# I have an obedient horse, what's next?



## ButtInTheDirt (Jan 16, 2011)

So I was hoping some people could help me out with this. I was thinking my POA might make a nice enough cart horse, just as like a hobby every once and a while. He is already fairly obedient. His groundwork is pretty much impeccable, and he listens very well most of the time except for when his personality gets in the way. (He likes to test people quite a bit and has a case of the nibbles.) He is alright with riding most of the time, fine with saddle and tack.

So I was wondering what is the first step you take? He listens pretty good to a bit, but still needs more work. (I usually don't even work with a bit, just a rope halter and some make-shift reins. My trainer has a bitless bridle that I ocassionally will use.) 

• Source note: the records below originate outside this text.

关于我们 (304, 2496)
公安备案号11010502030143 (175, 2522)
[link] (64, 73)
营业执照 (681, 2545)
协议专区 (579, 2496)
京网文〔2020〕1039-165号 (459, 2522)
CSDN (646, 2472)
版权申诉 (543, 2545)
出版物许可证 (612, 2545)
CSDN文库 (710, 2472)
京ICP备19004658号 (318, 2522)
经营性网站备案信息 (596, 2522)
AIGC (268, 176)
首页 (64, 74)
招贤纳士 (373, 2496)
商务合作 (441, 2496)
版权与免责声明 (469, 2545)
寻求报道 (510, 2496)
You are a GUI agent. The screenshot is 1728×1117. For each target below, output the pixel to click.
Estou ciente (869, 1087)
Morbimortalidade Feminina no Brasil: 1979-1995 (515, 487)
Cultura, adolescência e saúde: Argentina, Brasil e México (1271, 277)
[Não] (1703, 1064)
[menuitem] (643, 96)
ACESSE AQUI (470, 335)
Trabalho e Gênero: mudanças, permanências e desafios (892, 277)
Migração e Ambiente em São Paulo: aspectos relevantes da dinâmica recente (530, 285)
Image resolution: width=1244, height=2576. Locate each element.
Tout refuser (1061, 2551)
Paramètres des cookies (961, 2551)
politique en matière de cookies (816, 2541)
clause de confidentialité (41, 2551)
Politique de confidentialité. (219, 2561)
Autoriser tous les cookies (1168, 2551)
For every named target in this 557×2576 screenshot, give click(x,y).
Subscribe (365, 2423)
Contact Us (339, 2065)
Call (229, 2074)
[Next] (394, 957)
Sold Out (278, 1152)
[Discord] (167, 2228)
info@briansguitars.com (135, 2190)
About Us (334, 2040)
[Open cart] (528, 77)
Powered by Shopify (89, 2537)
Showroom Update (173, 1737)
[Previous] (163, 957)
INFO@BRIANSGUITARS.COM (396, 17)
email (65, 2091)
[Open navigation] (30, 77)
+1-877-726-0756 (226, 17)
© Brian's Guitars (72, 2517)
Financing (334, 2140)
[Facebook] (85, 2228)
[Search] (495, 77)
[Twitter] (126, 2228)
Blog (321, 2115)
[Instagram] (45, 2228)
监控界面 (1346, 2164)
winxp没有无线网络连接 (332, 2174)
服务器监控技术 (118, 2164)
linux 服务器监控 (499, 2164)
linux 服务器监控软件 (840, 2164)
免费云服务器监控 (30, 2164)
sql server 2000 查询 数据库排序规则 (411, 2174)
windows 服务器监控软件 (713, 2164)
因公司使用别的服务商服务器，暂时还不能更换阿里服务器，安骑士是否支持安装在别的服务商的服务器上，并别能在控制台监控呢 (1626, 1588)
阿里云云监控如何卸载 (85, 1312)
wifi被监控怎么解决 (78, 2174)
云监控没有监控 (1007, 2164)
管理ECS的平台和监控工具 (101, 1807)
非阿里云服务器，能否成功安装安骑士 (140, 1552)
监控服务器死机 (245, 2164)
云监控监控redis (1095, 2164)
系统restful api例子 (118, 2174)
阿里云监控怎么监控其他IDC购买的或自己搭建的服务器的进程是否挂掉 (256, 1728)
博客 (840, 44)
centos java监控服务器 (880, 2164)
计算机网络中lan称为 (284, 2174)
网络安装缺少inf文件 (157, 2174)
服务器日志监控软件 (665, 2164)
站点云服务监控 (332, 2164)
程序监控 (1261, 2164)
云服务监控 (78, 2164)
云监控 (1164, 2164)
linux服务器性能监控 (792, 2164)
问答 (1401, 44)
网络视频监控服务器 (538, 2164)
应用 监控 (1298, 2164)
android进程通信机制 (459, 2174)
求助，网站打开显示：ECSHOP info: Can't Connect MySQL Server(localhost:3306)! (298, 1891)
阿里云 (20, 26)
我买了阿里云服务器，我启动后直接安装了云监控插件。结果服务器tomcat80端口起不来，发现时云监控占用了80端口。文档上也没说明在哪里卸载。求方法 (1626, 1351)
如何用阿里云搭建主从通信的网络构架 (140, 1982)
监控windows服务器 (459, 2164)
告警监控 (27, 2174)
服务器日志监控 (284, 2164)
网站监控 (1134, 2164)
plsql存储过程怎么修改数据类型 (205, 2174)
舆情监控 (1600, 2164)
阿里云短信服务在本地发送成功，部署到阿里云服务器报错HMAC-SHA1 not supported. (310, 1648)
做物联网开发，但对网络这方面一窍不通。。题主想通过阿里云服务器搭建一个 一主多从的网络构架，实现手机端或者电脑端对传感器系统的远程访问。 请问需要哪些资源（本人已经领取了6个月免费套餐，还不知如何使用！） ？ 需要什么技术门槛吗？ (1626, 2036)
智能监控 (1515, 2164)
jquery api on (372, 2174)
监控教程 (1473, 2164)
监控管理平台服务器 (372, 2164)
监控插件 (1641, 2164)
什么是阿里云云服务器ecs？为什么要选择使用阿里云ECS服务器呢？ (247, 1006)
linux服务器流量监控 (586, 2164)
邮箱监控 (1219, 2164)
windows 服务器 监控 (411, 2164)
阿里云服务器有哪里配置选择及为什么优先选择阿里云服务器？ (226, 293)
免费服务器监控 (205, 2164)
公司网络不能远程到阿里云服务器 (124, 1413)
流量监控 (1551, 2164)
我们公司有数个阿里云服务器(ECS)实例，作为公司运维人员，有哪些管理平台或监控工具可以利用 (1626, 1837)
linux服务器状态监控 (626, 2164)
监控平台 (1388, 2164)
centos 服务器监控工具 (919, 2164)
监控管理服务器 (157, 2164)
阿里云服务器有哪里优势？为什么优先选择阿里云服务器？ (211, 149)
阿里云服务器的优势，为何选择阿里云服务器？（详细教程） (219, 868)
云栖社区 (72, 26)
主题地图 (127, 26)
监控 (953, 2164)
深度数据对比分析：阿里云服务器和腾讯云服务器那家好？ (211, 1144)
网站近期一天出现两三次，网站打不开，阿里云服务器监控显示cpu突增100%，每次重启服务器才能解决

I'm just sort of lost. I don't really have any harnesses yet, nor do I have a cart. (My dad and I are planning on building one that will fit my horse well. I'm fairly certain there wouldn't be a cart that would fit him perfectly unless it was custom made, which would cost a buttload if made by someone else. My dad has plenty of experience making things, no worries.) So I just need suggestions as to what I could practice to warm up for this. 

Thanks. ^^
~Butt


----------



## Reiterin (Mar 28, 2010)

Well, there are a lot of easy entry carts are pretty adjustable. fit the height with the right wheels. the shafts can be positioned to fit right in length and width. but...

I'm not very good at explaining things, or how much you know already, but I'll try to quickly sum up what I did. (someone else can fill in the holes)

best to start out with some ground driving. and if you can get a harness, get them used to wearing it and ground driving in it. once they are ok with that, have them drag tires or something to get them used to having something follow them. 
by then, maybe you'll have your cart and you can slowly introduce them to it. (I let my horse see it, see it moving, pulled it behind her without having it attached to her, eventually working up to hitching her to it. really important to have someone helping you especially at that point.)


----------



## NdAppy (Apr 8, 2009)

Lots of ground driving. You don't need a harness to ground drive him. I would work with him on that.


----------